The White House launched its new college information website this weekend, opening public access to a wide range of federal data for the first time.
The administration created the website in lieu of a ratings system plan that was scrapped earlier this year.
Much of the information on the site is the kind of traditional basics that have been available for years now: graduation rates, average annual cost, and standardized test scores.
But the online tool also includes a lot of information about student outcomes, some of it publicly available for the first time ever.
Infographic: Six ways to prepare students for the workforce
For the first time, the Department of Education combined their data with federal tax records—allowing the site to provide detailed information about graduate salaries.
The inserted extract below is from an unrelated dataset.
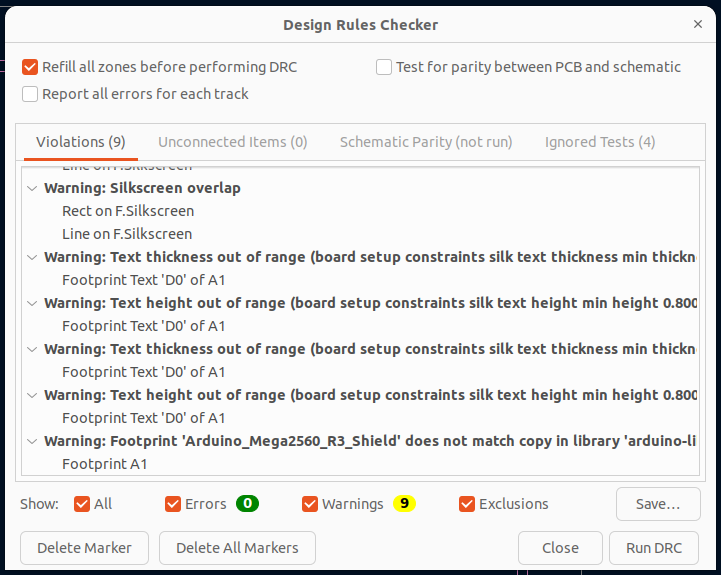The image size is (721, 575).
Task: Select Footprint A1 violation item
Action: pos(105,464)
Now, each school's page also features stats such as:
- Median salary of graduates;
- Percent of graduates who earn more than $25,000;
- Average monthly student loan payment; and
- Percent of graduates who make a payment on their loans within three years.
The tool marks the national average for each metric so viewers can compare where the institution stands.
See also: Some college rankings have tried similar efforts using Payscale.com data in the past
Molly Corbett Broad, president of the American Council on Education, says the association is concerned about the lack of nuance in the data. She also expressed concern that the Department of Education compiled the data "without any external review."
Some worried the sheer volume of data may confuse prospective students. "It's good information to have, but it doesn't tell an individual student what to do," says Sara Goldrick-Rab, education policy professor at the University of Wisconsin-Madison.
But any data might be better than no data, suggests Anthony Carnevale, director of the Center on Education and the Workforce at Georgetown University. He acknowledges the scorecard is "imperfect" but calls the current model a "crucial down payment on the data we need at the federal level."
It's simply time to get working on the next model, suggests Carnevale. "The only substitute for imperfect data is better data," he says (Turner, NPR, 9/12; Stratford, Inside Higher Ed, 9/14; Department of Education College Scorecard, accessed 9/14).